(Collected data entries)
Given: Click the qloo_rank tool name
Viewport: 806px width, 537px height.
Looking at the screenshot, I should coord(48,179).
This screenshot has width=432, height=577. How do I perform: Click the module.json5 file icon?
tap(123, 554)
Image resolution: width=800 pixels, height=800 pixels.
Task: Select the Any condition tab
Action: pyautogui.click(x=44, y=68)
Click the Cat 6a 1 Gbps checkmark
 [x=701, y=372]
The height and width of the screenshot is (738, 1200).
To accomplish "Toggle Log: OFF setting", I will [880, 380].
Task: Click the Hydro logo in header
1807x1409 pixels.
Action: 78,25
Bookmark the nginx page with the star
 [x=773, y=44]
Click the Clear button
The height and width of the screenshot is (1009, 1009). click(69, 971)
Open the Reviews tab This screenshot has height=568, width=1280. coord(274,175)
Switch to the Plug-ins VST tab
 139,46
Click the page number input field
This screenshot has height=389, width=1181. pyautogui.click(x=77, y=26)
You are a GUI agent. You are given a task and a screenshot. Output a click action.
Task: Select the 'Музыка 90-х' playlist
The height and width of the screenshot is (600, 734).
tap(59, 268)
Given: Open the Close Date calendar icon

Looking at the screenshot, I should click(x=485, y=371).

### Task to complete
What is needed is an exact copy of the lines from the one containing "Task: Click the Hydro logo in header" through the final line of the data, both included, and nothing more.

### Problem solution
Task: Click the Hydro logo in header
1807x1409 pixels.
Action: 78,25
Bookmark the nginx page with the star
 [x=773, y=44]
Click the Clear button
The height and width of the screenshot is (1009, 1009). click(69, 971)
Open the Reviews tab This screenshot has height=568, width=1280. coord(274,175)
Switch to the Plug-ins VST tab
 139,46
Click the page number input field
This screenshot has height=389, width=1181. pyautogui.click(x=77, y=26)
You are a GUI agent. You are given a task and a screenshot. Output a click action.
Task: Select the 'Музыка 90-х' playlist
The height and width of the screenshot is (600, 734).
tap(59, 268)
Given: Open the Close Date calendar icon

Looking at the screenshot, I should click(x=485, y=371).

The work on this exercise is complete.